Wichtig dabei ist auch der Ort mit all seinen Gegebenheiten und Eigenschaften. Ein Hotel inmitten der Dolomi­ten mit beeindruckender Naturkulisse und weitem Blick auf Berge und Täler. Drumherum ein Pool mit Tauch­becken zur Erfrischung nach dem Saunagang, eine Seenlandschaft mit Floß zum genießen. Ein perfekter Ort um die Seele baumeln zu lassen.
 
Basierend auf diesen Umständen und in Symbiose mit den räumlichen Gegebenheiten, wird die baumelnde Seele in einer Lichtinstallation im Eingangsbereich des Wellness-Hotels verkörpert. Sie dient als Schnittstelle zwischen Alt- und Neubau, zwischen Innen und Außen. Gleichermaßen als Einladung zum Eintreten und Betrachten so wie zur Beleuchtung des Raumes.

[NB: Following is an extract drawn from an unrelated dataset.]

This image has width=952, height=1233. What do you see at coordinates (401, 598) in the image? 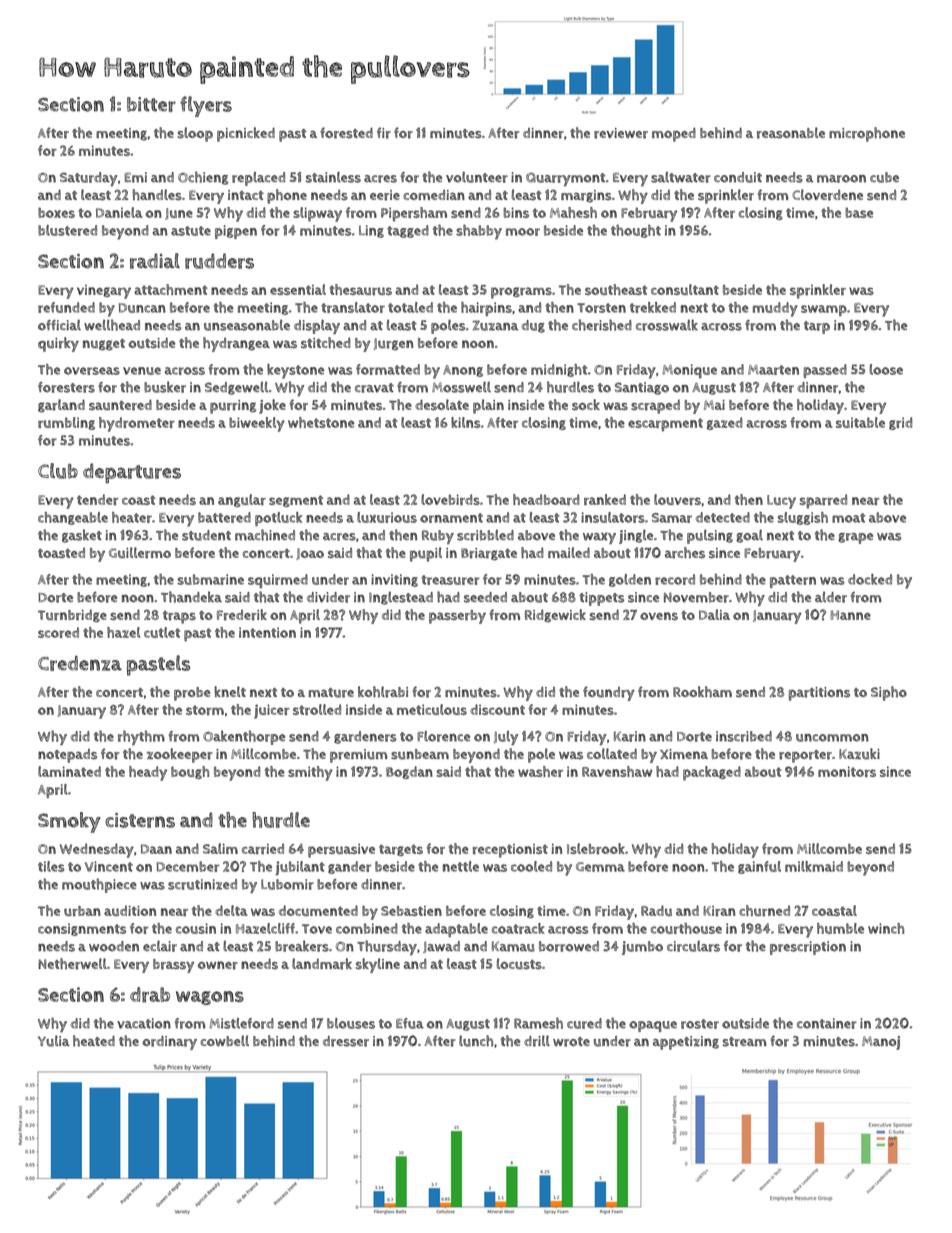
I see `Inglestead` at bounding box center [401, 598].
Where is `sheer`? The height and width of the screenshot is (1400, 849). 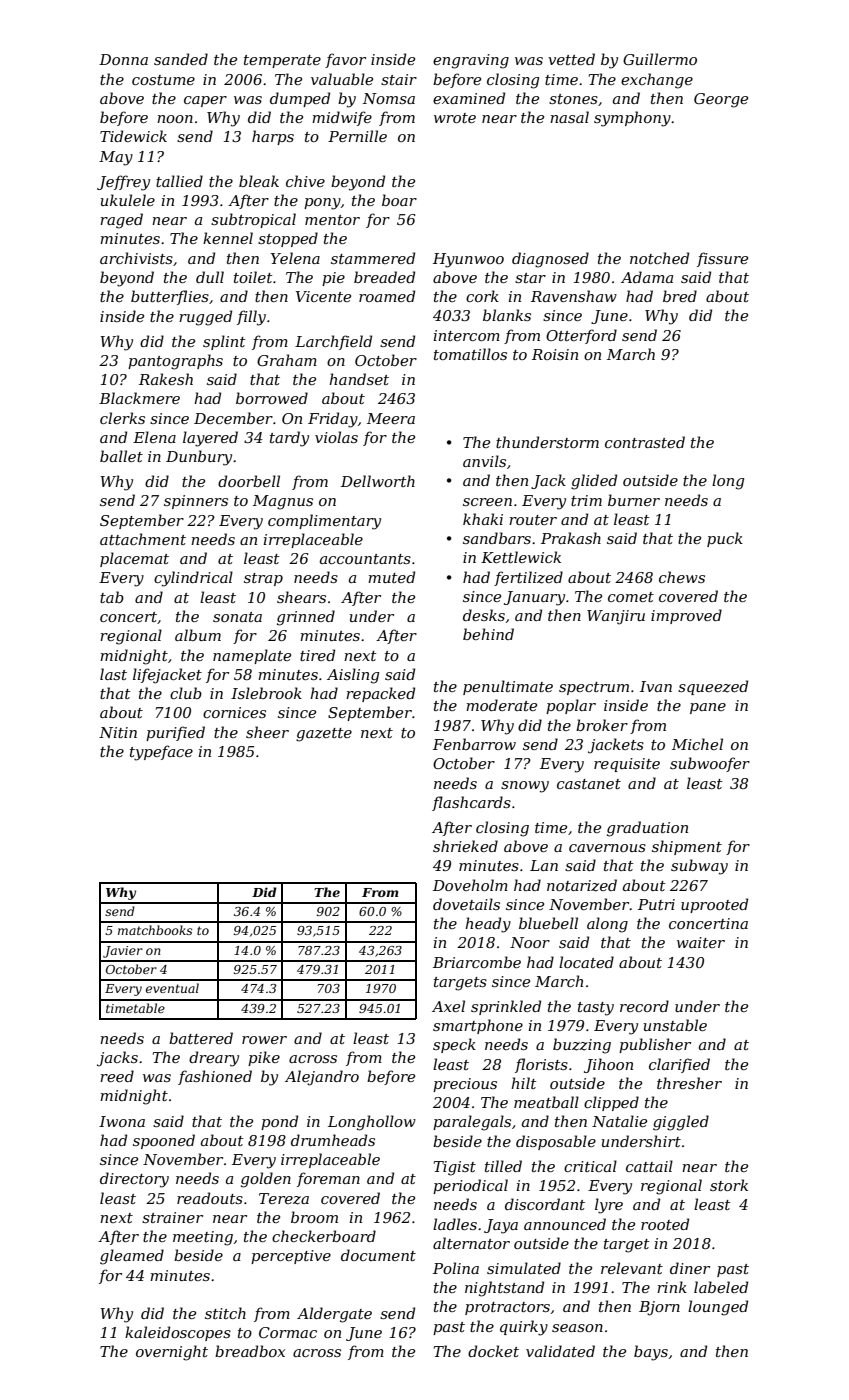 sheer is located at coordinates (267, 732).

...jetzt flieg schon, flieg!
(Jakob Mauerer)
Die Installation besteht aus 40 aufgehängten Glaselementen in tropfen–ähnlicher Form. Sie sind mit Wasser ge­füllt um das eintreffende Licht zu verstärken und den ganzen Raum mit Refrakturen und Reflexionen zu bespie­len. Im Gesamtbild erinnert die Installation in ihrer leichten und geisterhaften Erscheinung an Traumfänger.
 
Dank der verglasten Fassade dient während des Tages die Sonne als Lichtquelle. Das Sonnenlicht wird in seine Spektralfarben gespalten und liefert durch Dispersion regenbogenartige Farberscheinungen an Wand und Boden. Nachts sorgen Glühbirnen für den gleichen Effekt und die Beleuchtung des Raumes.
 
Die Glaselemente sind paarweise an 4mm Reebschnur aufgehängt und werden durch Alustangen auf Distanz gehalten. Dieser Balanceakt ist als Metapher für das Suchen nach dem Gleichgewicht der Seele zu verstehen.
 
Außerdem sorgt diese nicht-statische Art der Aufhängung für ein sanftes Baumeln der Glaselemente und dadurch für eine sachte Bewegung des Wassers innerhalb des Glases. Dadurch wird wiederum das Lichtspiel an Wand und Boden in ständiger Bewegung gehalten.
 
Die spezielle Form der Glaselemente ist ausschlaggebend für das Konzept der baumelnden Seele. Zunächst trop­fenähnlich, greifen sie das Wasser als allgemeines Grundelement und wichtigen Bestandteil eines SPAs auf. Alle Elemente sind mundgeblasen und variieren dadurch in Materialstärke, Größe und Gewicht. Gleich wie Wasser­tropfen, hat somit auch ein jedes Glaselement seine einzigartige Form.
 
Noch prägnanter wirkt sich allerdings der Prozess des Glasblasens selbst auf die Formgebung aus. So wurden die Glaselemente nicht nach Gutdünken zu einem Tropfen modelliert, sondern in heißem Zustand mit Absicht an einen großen Felsbrocken gedrückt und geblasen. Der Felsbrocken entstammt den Dolomiten, der natürlichen Umgebung des Valentinerhofes. Er steht metaphorisch für die Seele Südtirols, welche nach eigener Einschätzung sehr gut an den gewaltigen Bergmassiven und ihrer natürlichen Immanenz festzumachen sein könnte.
 
Die somit entstandenen Negativ-Abdrücke des Steines erhöhen zum einen die Diversität der Materialstärke und damit die der Lichtbrechung; zum anderen stellen sie im Rückschluss wieder Bezug zum Felsbrocken her und lassen die Seele Südtirols in der Luft schwebend erahnen. Sie bleibt jedoch genau wie die menschliche Seele we­der greif- noch sichtbar. Am Ende ist die Installation keine Lampe, sondern erleuchtet als Installation von Innen heraus sowohl Raum als auch Betrachter.